What you need to do. List each line in the entries below that contains the word "dimensions".

Recorded data
# # # # #

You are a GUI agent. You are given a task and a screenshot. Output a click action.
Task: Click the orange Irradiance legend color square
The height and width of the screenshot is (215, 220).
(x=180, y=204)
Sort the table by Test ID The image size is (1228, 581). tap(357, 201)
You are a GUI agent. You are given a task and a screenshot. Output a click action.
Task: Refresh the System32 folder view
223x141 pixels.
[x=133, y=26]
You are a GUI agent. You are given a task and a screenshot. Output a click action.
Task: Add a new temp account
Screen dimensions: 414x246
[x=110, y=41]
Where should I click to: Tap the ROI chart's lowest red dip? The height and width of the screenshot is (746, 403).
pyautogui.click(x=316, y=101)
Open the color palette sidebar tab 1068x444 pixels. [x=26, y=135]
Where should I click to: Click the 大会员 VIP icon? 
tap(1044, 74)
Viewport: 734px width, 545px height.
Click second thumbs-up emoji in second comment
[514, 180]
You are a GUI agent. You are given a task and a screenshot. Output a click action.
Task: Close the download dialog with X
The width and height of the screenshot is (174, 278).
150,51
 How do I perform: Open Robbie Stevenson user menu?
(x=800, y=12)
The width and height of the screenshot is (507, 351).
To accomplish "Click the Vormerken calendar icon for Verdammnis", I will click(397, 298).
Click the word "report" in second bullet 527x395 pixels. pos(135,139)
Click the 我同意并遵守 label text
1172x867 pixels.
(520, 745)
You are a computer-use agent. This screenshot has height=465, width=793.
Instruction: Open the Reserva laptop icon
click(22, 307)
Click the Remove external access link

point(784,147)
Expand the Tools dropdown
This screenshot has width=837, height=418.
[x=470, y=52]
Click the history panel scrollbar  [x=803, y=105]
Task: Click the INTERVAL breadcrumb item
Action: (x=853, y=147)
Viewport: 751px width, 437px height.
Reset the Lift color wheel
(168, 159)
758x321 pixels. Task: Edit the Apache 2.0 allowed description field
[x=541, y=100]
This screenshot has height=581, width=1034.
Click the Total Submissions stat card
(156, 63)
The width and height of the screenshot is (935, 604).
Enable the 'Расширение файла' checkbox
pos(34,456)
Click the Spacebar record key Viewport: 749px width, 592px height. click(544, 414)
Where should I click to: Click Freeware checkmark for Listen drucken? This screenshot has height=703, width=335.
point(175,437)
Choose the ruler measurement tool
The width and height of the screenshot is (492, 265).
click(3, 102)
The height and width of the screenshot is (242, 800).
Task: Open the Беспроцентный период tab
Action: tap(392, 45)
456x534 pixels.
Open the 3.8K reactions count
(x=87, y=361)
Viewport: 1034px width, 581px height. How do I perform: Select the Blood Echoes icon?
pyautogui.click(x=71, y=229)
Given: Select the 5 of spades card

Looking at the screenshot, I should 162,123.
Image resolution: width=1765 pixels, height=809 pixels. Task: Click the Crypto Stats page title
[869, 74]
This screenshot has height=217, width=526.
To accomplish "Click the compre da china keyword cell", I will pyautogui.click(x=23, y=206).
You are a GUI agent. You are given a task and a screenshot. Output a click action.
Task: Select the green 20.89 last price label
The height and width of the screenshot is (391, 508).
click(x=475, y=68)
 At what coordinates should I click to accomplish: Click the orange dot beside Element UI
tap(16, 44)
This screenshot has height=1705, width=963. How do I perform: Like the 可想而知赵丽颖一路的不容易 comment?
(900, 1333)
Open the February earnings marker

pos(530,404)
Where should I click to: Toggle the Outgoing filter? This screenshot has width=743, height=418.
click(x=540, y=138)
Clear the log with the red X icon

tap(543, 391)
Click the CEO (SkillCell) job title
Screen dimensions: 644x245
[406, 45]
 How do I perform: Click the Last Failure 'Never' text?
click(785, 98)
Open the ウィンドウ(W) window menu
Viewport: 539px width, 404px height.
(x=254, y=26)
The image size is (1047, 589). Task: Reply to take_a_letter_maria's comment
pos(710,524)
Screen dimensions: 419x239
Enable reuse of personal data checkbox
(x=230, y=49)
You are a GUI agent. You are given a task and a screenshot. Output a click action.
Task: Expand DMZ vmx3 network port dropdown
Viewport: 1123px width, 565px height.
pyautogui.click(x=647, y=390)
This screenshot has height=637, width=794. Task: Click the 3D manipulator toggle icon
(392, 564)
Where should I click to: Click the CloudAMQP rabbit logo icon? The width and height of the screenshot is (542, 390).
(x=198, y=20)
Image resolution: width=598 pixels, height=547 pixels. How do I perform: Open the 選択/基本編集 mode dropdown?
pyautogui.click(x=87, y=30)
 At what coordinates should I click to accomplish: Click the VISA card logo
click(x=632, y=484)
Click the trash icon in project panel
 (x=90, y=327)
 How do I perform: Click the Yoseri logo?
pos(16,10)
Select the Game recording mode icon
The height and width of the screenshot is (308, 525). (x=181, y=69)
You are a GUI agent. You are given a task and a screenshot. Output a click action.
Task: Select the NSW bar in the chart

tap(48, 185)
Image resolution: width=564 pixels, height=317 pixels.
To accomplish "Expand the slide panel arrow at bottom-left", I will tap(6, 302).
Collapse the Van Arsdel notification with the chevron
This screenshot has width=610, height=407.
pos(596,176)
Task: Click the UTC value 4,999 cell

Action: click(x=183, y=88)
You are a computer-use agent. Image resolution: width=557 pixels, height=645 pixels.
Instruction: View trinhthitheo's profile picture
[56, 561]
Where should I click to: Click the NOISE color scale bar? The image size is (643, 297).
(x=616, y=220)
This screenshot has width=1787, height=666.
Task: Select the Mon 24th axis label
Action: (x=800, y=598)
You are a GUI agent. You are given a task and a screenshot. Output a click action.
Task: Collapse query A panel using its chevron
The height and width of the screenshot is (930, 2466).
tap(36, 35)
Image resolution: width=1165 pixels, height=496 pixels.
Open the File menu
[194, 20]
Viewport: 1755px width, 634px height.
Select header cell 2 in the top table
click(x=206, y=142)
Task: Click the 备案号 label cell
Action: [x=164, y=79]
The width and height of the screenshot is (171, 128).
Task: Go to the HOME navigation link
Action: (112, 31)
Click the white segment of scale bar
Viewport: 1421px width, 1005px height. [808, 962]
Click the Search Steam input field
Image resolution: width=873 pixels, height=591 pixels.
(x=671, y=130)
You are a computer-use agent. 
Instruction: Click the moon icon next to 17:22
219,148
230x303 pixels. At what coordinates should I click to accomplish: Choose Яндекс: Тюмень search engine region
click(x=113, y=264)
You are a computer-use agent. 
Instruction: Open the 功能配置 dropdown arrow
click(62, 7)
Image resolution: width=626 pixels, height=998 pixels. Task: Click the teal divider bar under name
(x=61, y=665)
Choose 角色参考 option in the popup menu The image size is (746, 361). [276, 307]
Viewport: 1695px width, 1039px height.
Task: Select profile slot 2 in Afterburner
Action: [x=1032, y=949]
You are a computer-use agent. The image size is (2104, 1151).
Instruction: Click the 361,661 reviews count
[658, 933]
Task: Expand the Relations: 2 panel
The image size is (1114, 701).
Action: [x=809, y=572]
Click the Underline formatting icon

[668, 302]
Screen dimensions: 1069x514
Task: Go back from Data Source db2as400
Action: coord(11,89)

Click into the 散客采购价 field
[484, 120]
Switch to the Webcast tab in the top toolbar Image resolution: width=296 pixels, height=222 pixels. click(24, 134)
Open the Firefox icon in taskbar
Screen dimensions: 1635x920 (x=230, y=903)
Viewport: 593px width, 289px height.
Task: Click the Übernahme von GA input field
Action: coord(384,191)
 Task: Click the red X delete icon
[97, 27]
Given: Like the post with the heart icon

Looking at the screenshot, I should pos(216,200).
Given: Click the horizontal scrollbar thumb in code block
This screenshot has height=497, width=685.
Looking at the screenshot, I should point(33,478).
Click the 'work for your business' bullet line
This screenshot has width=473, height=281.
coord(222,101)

# # # # #

Solution below.
Screen dimensions: 414x246
Screen dimensions: 644x245
Screen dimensions: 419x239
Screen dimensions: 1069x514
Screen dimensions: 1635x920 (x=230, y=903)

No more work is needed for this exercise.